Climateprediction.net, which runs models of global climate change, joins SETI@home and Predictor@home, which predicts how proteins fold, on the BOINC (Berkeley Open Infrastructure for Network Computing) platform.

2-3 p.m. Thursday, Aug. 26

First-floor conference room, Space Sciences Laboratory addition, just off Grizzly Peak Blvd.

David Anderson, director of SETI@home and developer of BOINC
David Frame, project coordinator, Climateprediction.net
Tolu Aina, research officer, Climateprediction.net

Until now, people who wanted to donate their idle computer time to the search for intelligent life in the universe or the hunt for new drugs had to choose one or the other. BOINC lets users participate in as many distributed computing projects as they want. Climateprediction.net, launched a year ago and now boasting 62,000 participants in 130 countries, is the newest project to switch to BOINC, but it soon will be joined by other projects around the world, with some two dozen expected to switch to BOINC in the next year.

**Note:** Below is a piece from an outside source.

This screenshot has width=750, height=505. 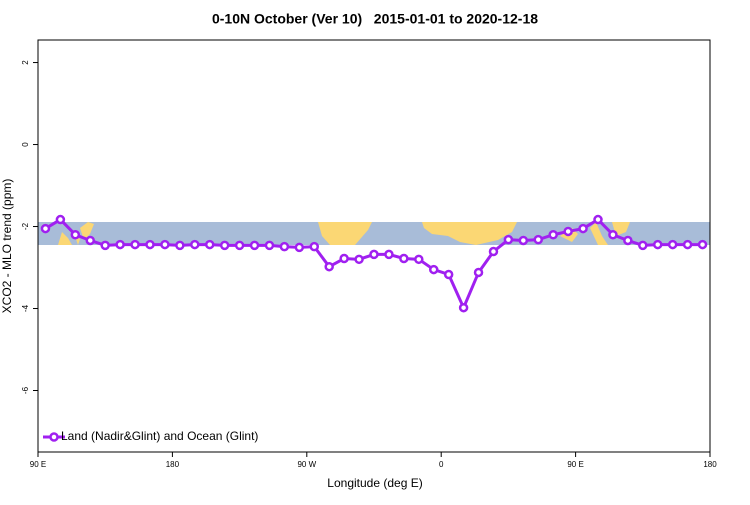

"With BOINC, you don't have to choose; you can participate in many different public prediction projects and control the amount of time each gets," said Anderson. "It uses computer time more efficiently, in case one of the projects is down, and allows users more than one pet project."

Climateprediction.net, which is run by several universities in the United Kingdom, requires substantial computing time because it repeatedly runs climate models to determine how they respond to tweaks in initial approximations. This helps scientists understand and improve the models so they more accurately predict the effects of changes in atmospheric carbon dioxide or sulfur.

The longest running distributed computing project is UC Berkeley's SETI@home, which is now transitioning its 5 million users to BOINC. The project Predictor@home, based at the Scripps Research Institute, harnesses the power of internet computing to predict a protein's 3-D structure from its amino acid sequence, a difficult problem whose solution could greatly impact biomedical research.